Stored records
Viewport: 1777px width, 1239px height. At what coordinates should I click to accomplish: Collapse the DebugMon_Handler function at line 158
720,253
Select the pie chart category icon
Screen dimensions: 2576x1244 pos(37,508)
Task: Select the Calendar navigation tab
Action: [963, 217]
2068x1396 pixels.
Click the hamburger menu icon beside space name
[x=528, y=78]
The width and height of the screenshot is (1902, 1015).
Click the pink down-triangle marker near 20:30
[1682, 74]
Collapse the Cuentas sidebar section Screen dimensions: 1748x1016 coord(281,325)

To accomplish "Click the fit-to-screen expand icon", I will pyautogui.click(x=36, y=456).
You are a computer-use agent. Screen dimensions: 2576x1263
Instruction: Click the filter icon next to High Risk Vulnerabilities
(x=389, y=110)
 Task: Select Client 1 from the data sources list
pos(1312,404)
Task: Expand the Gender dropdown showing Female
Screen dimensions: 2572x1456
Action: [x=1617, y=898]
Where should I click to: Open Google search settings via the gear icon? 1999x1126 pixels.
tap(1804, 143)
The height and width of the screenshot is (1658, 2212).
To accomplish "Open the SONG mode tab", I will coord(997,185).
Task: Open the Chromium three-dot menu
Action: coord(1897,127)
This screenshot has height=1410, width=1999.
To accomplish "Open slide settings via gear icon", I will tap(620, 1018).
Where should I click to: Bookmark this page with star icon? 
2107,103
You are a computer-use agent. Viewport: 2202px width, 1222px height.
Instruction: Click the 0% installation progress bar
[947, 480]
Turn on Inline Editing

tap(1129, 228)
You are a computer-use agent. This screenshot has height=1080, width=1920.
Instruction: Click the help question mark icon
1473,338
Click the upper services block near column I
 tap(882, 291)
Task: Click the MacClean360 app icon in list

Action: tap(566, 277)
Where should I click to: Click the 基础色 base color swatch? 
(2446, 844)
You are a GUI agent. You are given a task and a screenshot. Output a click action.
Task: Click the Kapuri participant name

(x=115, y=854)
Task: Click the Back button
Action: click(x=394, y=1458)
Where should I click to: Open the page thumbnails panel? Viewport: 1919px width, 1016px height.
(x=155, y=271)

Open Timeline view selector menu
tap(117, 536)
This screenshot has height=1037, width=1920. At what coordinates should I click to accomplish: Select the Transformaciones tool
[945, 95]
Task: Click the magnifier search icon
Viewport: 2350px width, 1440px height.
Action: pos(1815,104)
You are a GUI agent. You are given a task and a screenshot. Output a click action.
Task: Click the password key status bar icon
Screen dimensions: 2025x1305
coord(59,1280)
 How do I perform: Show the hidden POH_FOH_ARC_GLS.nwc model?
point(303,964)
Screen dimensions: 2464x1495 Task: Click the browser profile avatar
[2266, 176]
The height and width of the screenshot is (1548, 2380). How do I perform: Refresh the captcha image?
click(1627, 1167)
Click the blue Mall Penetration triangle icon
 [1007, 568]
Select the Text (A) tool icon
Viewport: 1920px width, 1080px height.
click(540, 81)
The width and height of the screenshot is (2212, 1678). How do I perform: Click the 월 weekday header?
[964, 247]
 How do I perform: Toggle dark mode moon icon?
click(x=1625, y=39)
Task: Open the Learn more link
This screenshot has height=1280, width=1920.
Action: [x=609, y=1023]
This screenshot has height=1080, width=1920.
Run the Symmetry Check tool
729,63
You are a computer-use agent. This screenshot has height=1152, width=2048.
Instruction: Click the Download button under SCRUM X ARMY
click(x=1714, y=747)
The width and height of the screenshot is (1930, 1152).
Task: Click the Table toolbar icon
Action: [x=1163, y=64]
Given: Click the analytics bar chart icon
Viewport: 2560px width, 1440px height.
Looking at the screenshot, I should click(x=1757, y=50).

- _Assigned task_
Extract every line above containing the word "computer".

- _Answer to the exercise_
You are a computer-use agent. Screen dimensions: 2576x1263
You are a computer-use agent. Viewport: 2202px width, 1222px height.
You are a computer-use agent. This screenshot has height=1080, width=1920.
You are a computer-use agent. This screenshot has height=1152, width=2048.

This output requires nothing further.